MMD should be considered in the differential diagnosis of MS, as both affect young adults, cause intermittent neurological symptoms, and show multifocal abnormalities on brain imaging [10]. Despite the fact that MMD may have an insidious course, the disease presents with distinct clinical and radiological features that allow the differentiation of these two entities.

The clinical presentations of MMD include transient ischemic attacks (TIAs), ischemic stroke, hemorrhagic stroke, seizures, headache, and cognitive impairment [11]. Few published studies support the theory of a distinct western phenotype in MMD, with female preponderance, lower rates of hemorrhages in adults, and lower evidence of familial occurrence [12]. TIAs in MMD are of paroxysmal onset and typically resolve within 24 hours whereas MS exacerbations tend mainly to evolve subacutely over days and to resolve over days-to-weeks [13]. The anterior circulation is predominantly involved in MMD, and the most frequent ischemic symptom is hemiparesis, followed by speech disturbances and hemisensory abnormalities [14], while in MS, symptoms and signs may depict sensory, motor symptoms as well as brainstem, cerebellum, optic nerve, and spinal cord involvement [13].

Brain MRI can show lesions of T2 hyperintensity in the subcortical cerebral white matter in both disorders. Particularly, in MMD, lesions are especially localized in the frontal and parietal watershed regions and may also affect the deep or superficial grey matter. Additionally, in acute lesions restricted diffusion is particularly common in watershed areas [15]. On the other hand, in MS lesions typically are ovoid, involve the periventricular regions, corpus callosum, brainstem, and cerebellum, may also have a juxtacortical localization, and often demonstrate gadolinium enhancement [16].

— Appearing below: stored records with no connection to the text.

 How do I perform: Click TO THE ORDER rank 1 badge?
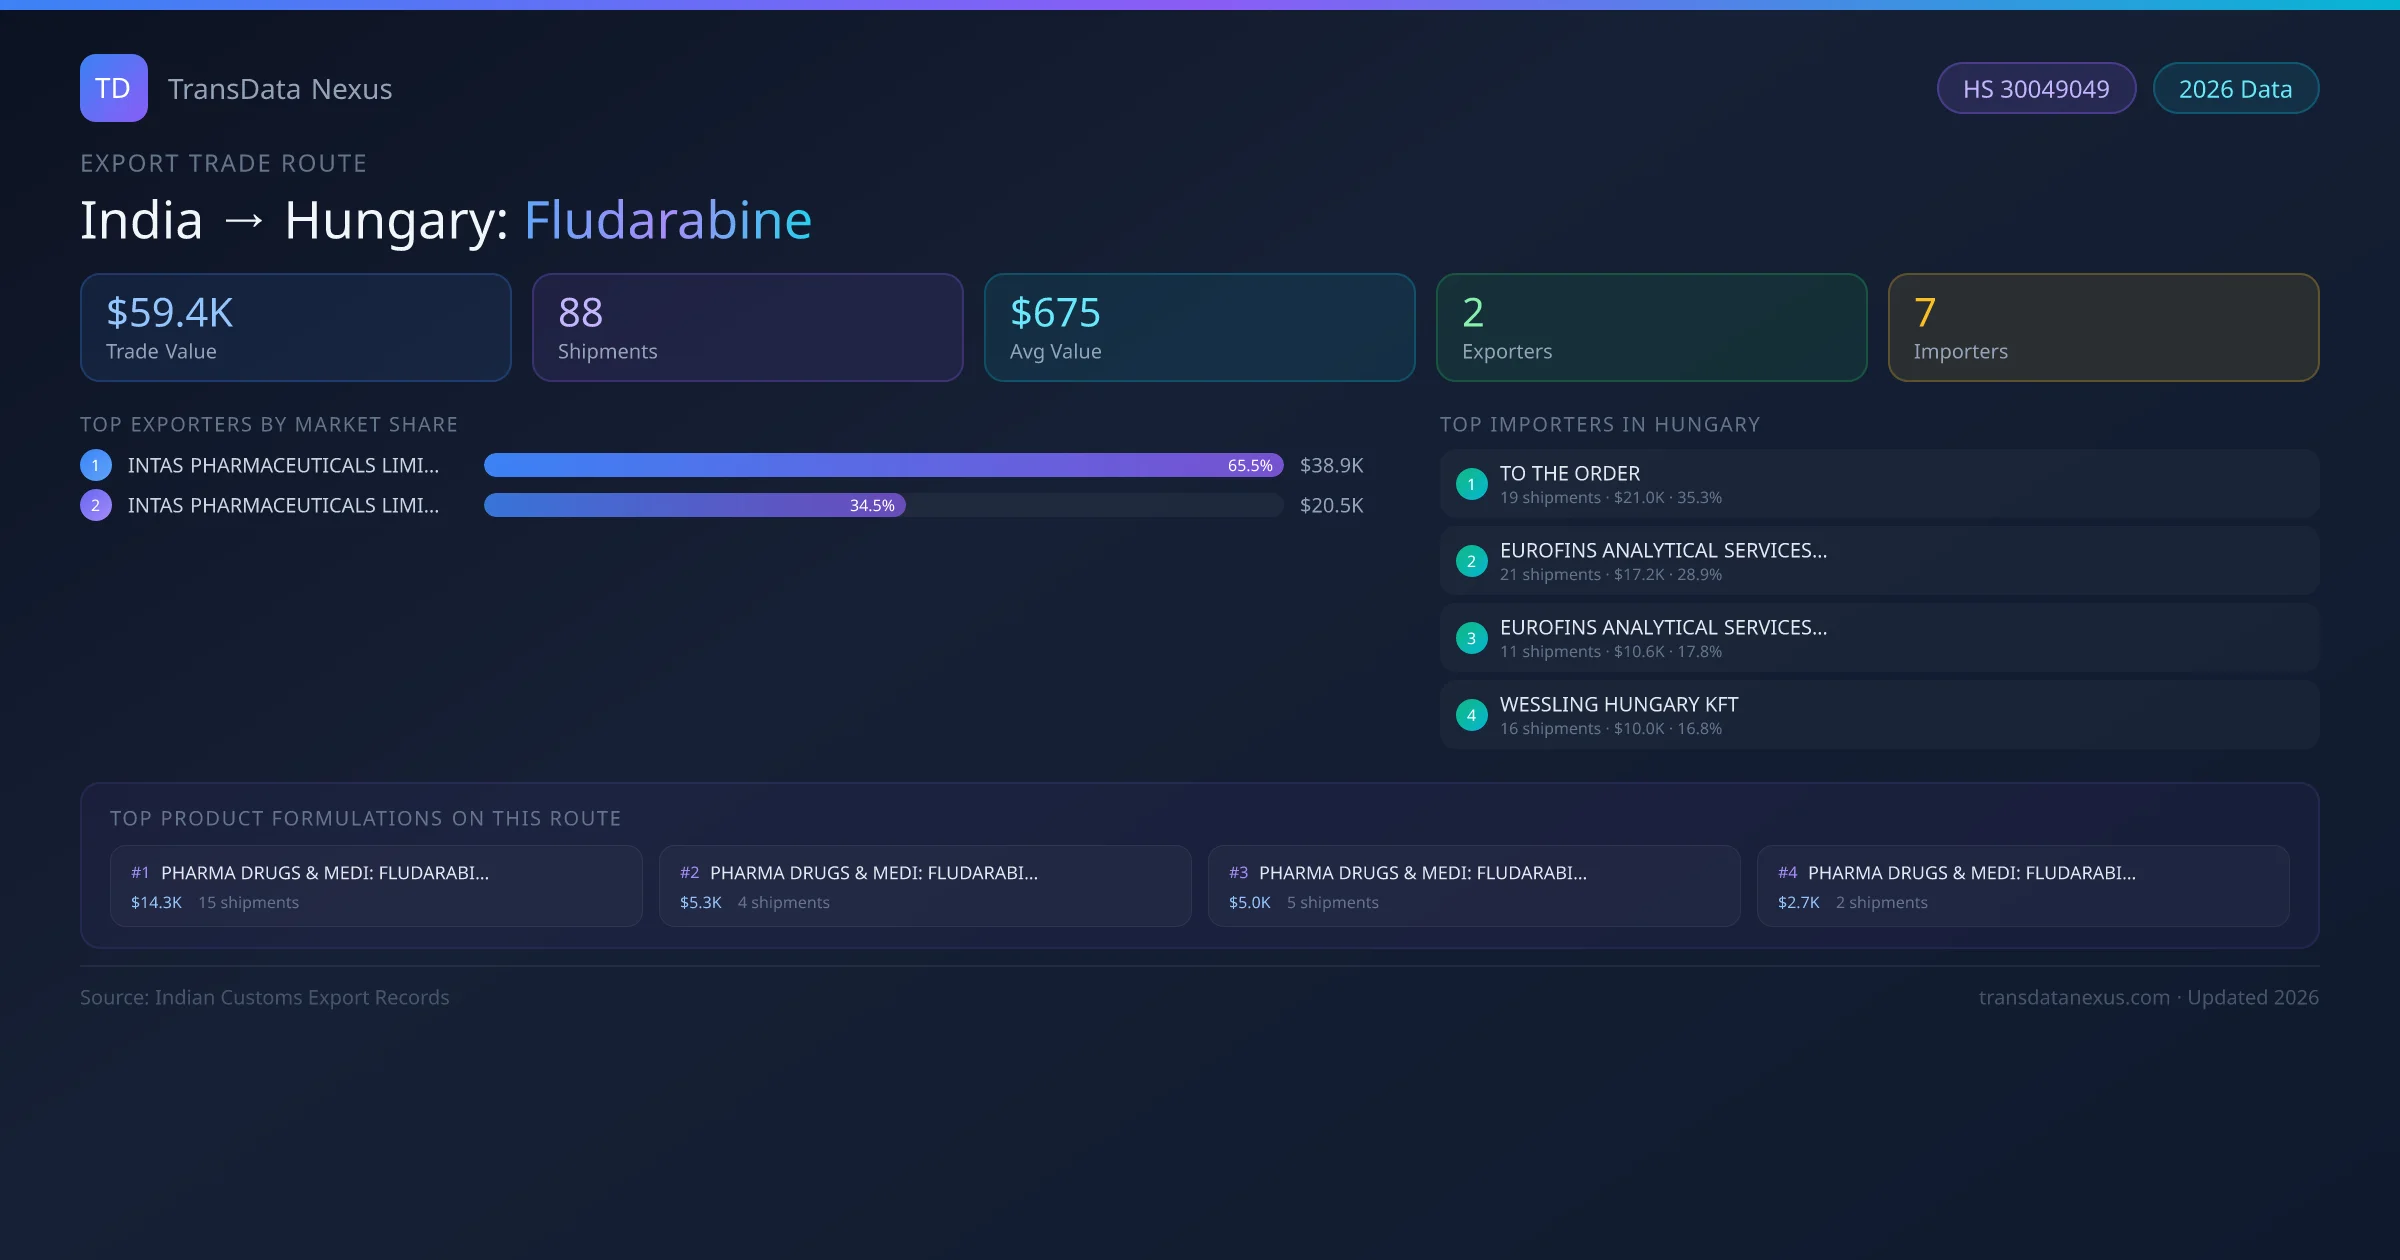[1471, 484]
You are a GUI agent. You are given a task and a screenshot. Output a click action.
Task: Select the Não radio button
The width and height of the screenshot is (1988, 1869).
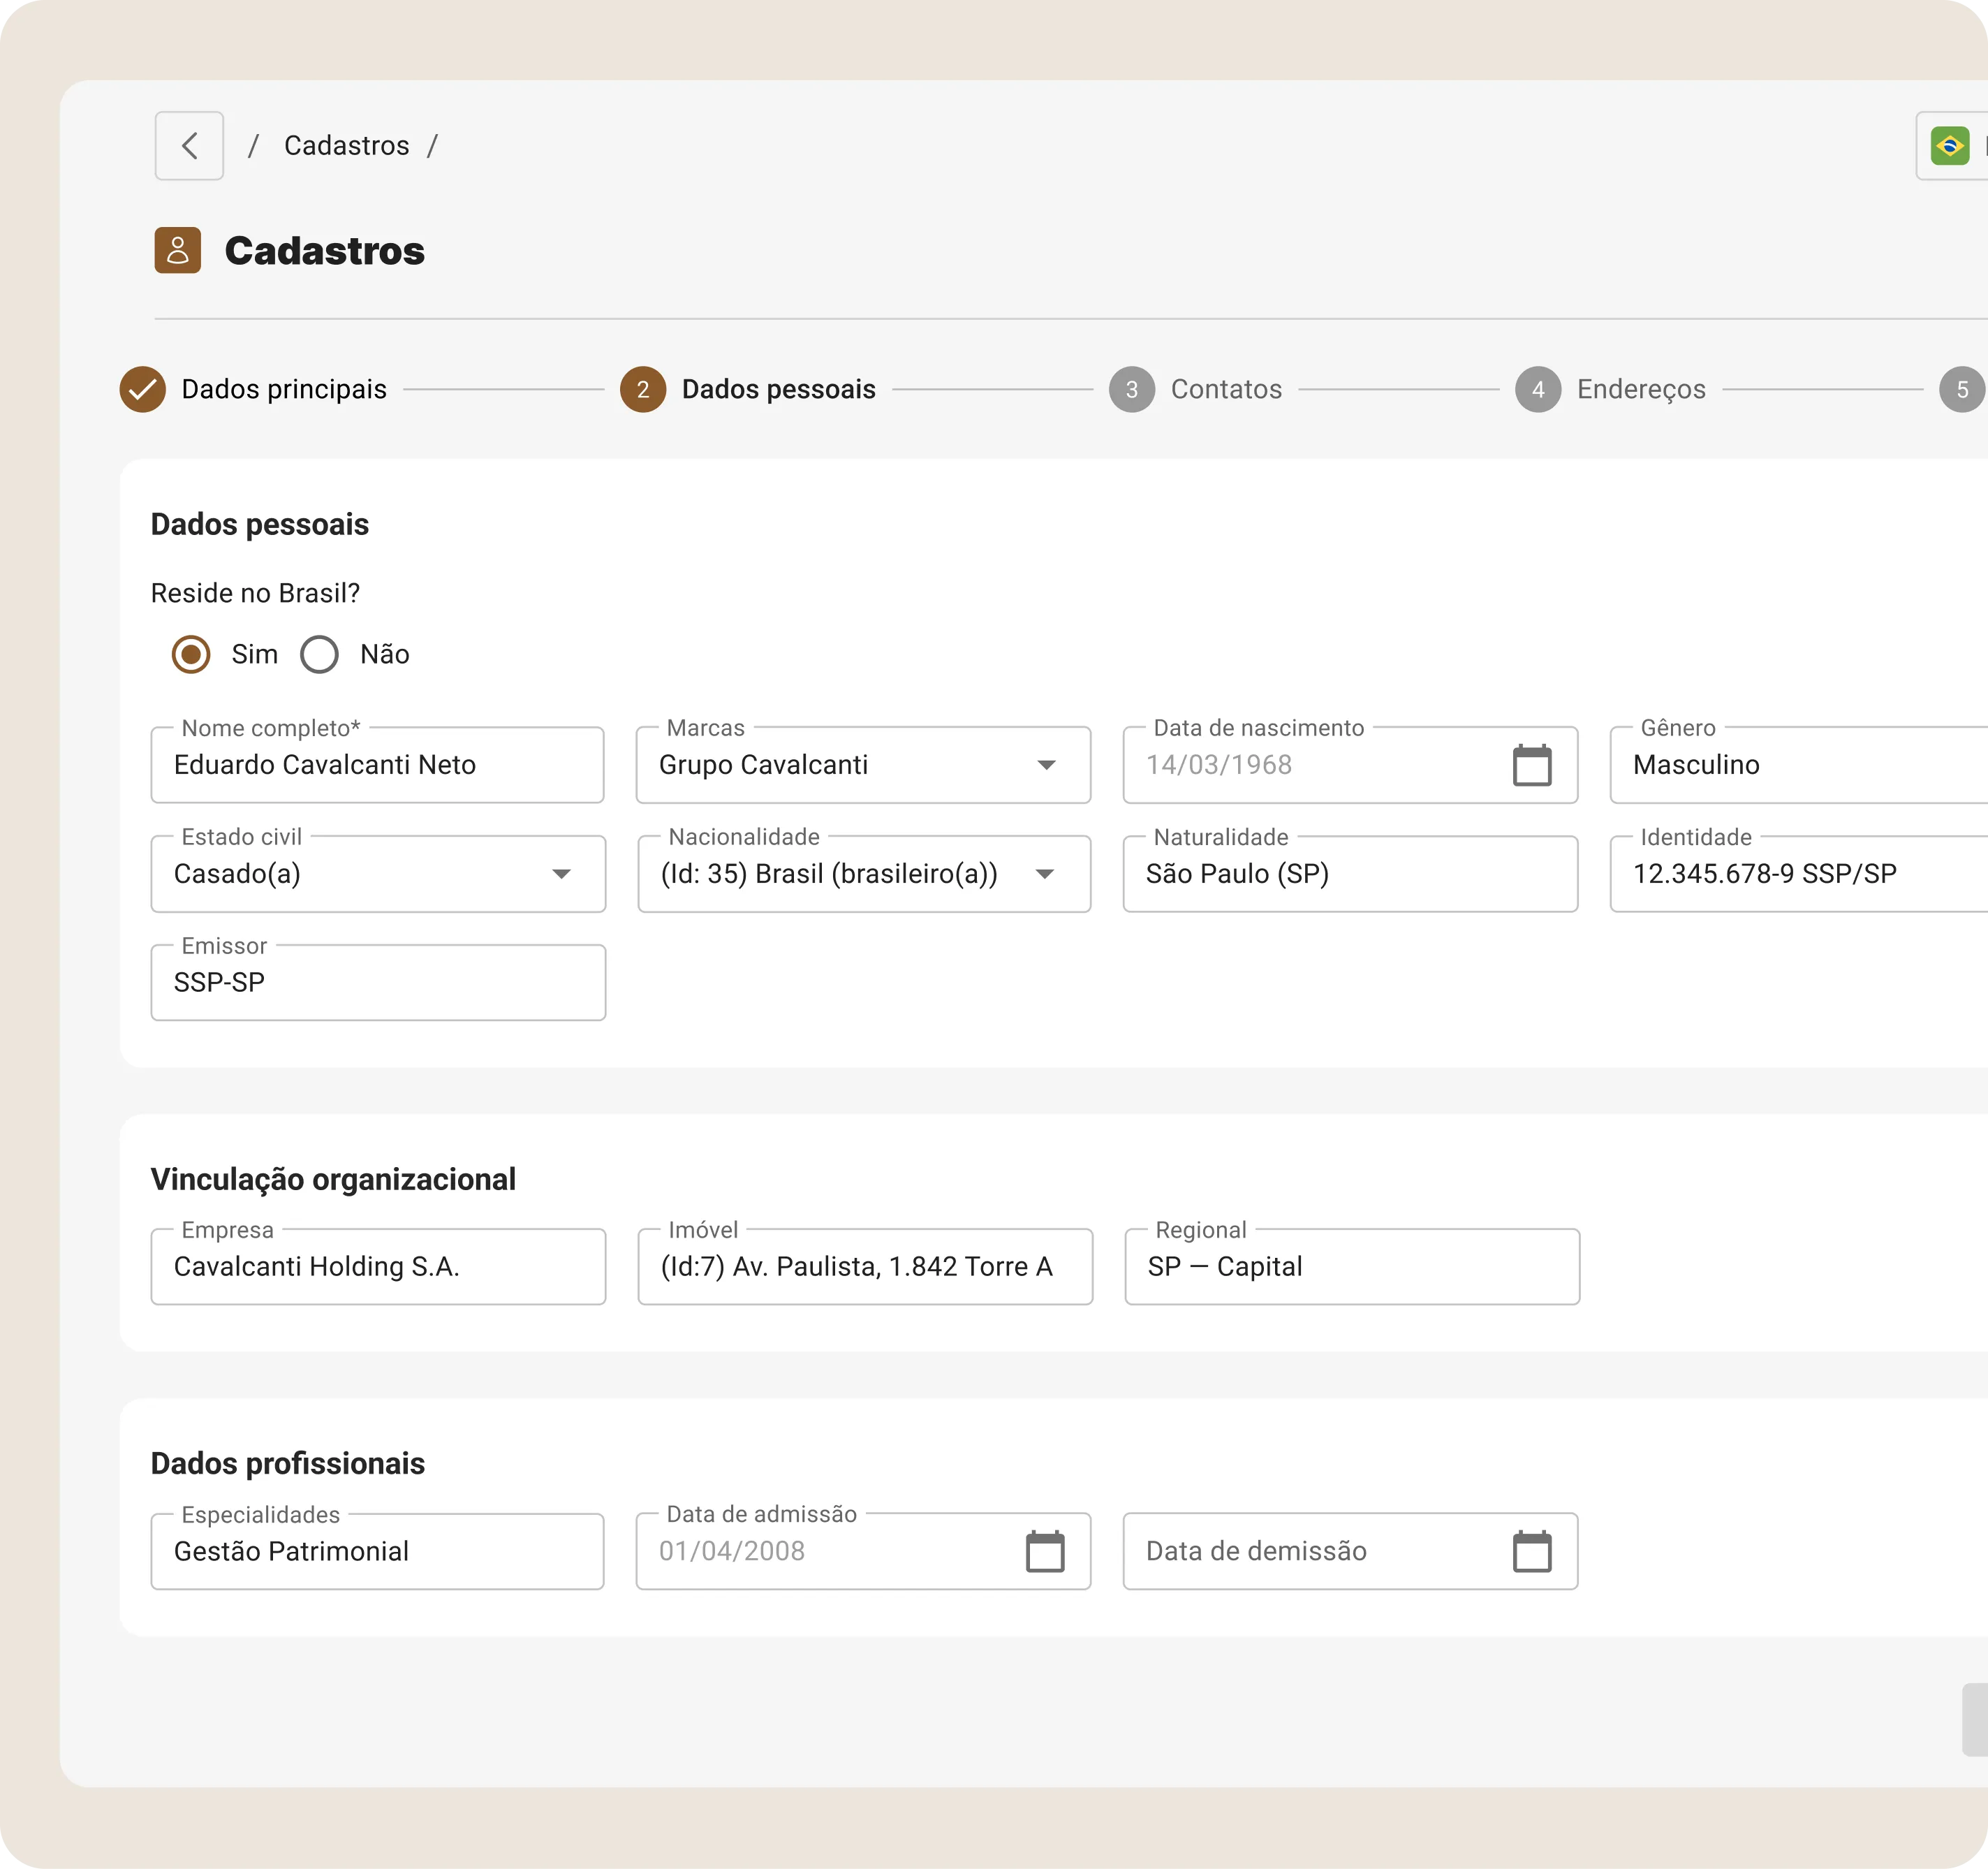tap(320, 655)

The key to diagnosis of MMD is imaging of intracranial vasculature. Definitive diagnosis requires catheter angiography in unilateral cases, while bilateral cases can be promptly diagnosed by either catheter angiography or MRA [17].

4. Conclusions

Diagnosis of MS is demanding and several disorders should be considered in the differential diagnosis. In young patients with transient neurological symptoms suggestive of MS and atypical white matter lesions in MRI, vasoocclusive diseases such as MMD should be taken seriously into account in the differential diagnosis. Therefore, increased awareness is required, and detailed clinical and neuroimaging evaluation are mandatory, in order to prevent misdiagnosis and treatment delay.

Disclosure

An earlier version of this work has been presented as an abstract according to the following link: https://journals.sagepub.com/doi/full/10.1177/2396987318770127.

Conflicts of Interest

The authors declare that there are no conflicts of interest.